RN and APRN Stats in ND
Being a rural state, finding qualified nurses in some areas of North Dakota is a challenge. In fact, in 2013, there were less than 20 certified nurse midwives and even fewer nurse practitioners, according to the Board of Nursing's 2012-2013 Annual Report. And while wages are not quite on par with the national average, there are some highly lucrative areas. Taking into account the low cost of living in across the state, North Dakota nursing salaries are comparable to other areas in the US. Take a closer look at the state's salary and employment outlook for registered nurses and advanced practice nurses.
Top-Paying Areas for RNs in North Dakota
|Area||Hourly Median Wage||Annual Median Wage|
|Grand Forks ND-MN||$27.37||$56,930|
|Far Western North Dakota nonmetropolitan area||$27.00||$56,160|
|Far Eastern North Dakota nonmetropolitan area||$26.97||$56,090|
|East Central North Dakota nonmetropolitan area||$26.81||$55,770|
|West Central North Dakota nonmetropolitan area||$25.97||$54,020|
Source: US Bureau of Labor Statistics, 2014
State vs. National Numbers
North Dakota Nursing Resources
The North Dakota Board of Nursing regulates the standards for nursing education, licensure and practice.

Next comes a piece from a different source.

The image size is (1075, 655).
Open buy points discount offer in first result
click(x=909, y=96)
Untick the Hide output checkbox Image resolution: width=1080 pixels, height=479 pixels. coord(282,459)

The North Dakota Center for Nursing began in 2011 as a community for nurses to become more involved in their profession and as a bank of resources that can help nurses further their careers and the practice of nursing.
Developed by the North Dakota Center for Nursing, this website provides resources for students, nurses and nurse faculty members. In addition to other nursing organizations, it also provides information about career tracts and job openings across the state.
The North Dakota Nurses Association is a professional association affiliated with the American Nurses Association that represents all registered nurses in the state.
The North Dakota Nurse Practitioner Association promotes quality health care in the state through advocacy and continuing education for nurse practitioners.